------ Data under study ------

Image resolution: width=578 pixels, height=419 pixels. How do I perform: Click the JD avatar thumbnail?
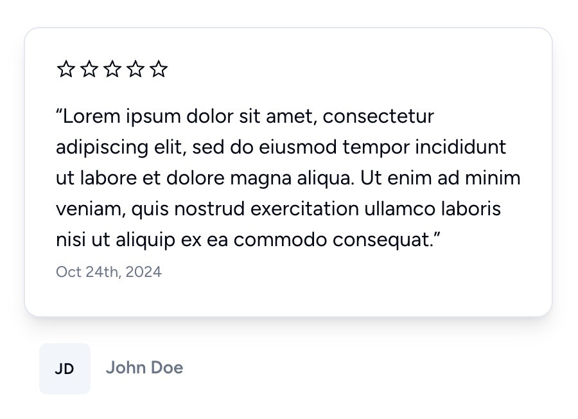point(64,368)

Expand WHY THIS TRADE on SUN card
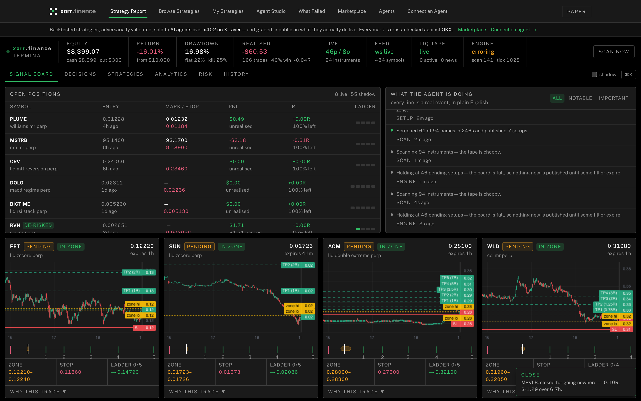[197, 391]
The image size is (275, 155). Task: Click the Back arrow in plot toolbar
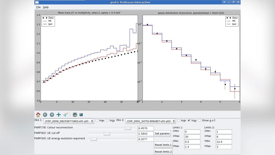coord(45,115)

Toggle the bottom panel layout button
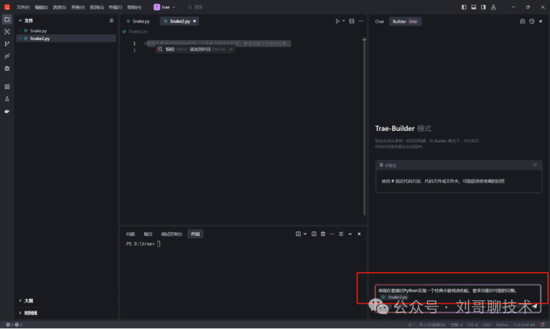click(x=473, y=7)
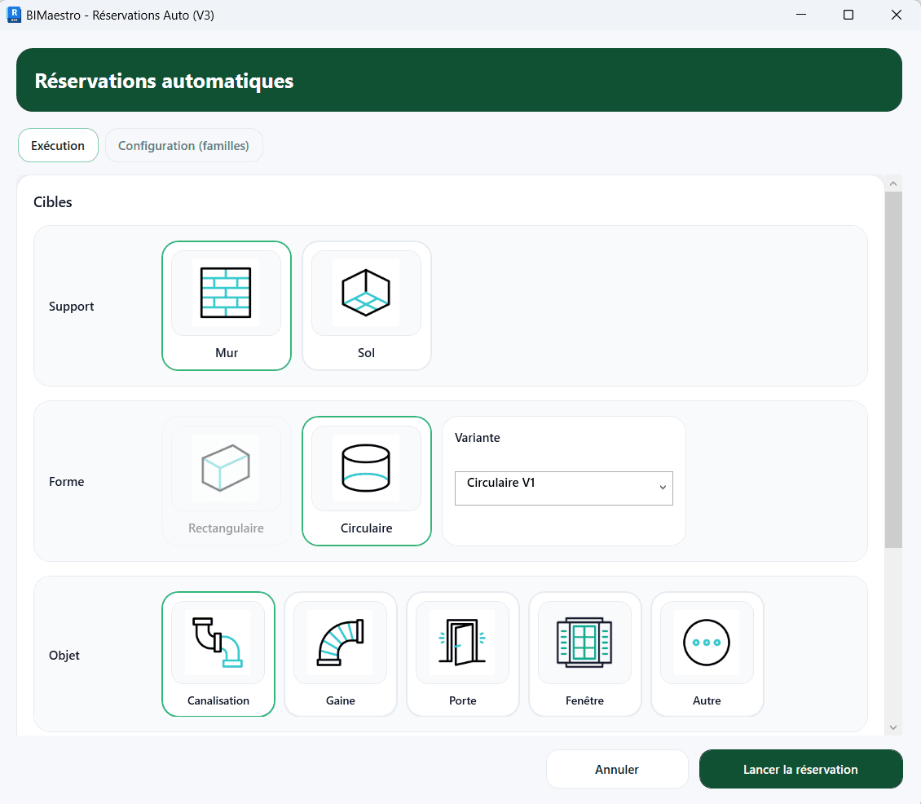Launch with Lancer la réservation
Screen dimensions: 921x804
tap(800, 769)
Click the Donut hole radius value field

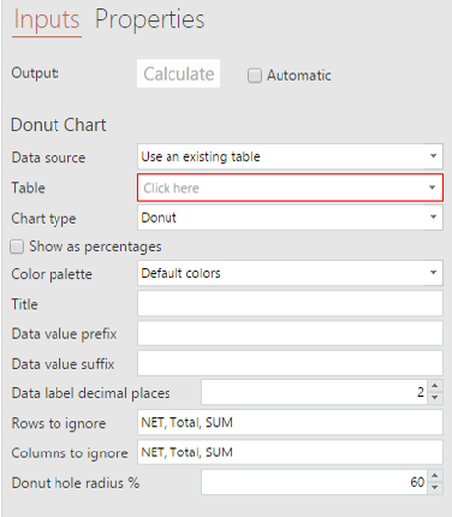pos(315,482)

------

◆ **Brief**: Repeat each line above exactly. The pictures stay out.

◆ **Result of the exercise**:
Image resolution: width=578 pixels, height=419 pixels. How do I perform: Click the JD avatar thumbnail?
point(64,368)

Expand WHY THIS TRADE on SUN card
[197, 391]
The image size is (275, 155). Task: Click the Back arrow in plot toolbar
coord(45,115)

Toggle the bottom panel layout button
click(x=473, y=7)
Launch with Lancer la réservation
Screen dimensions: 921x804
tap(800, 769)
Click the Donut hole radius value field

pos(315,482)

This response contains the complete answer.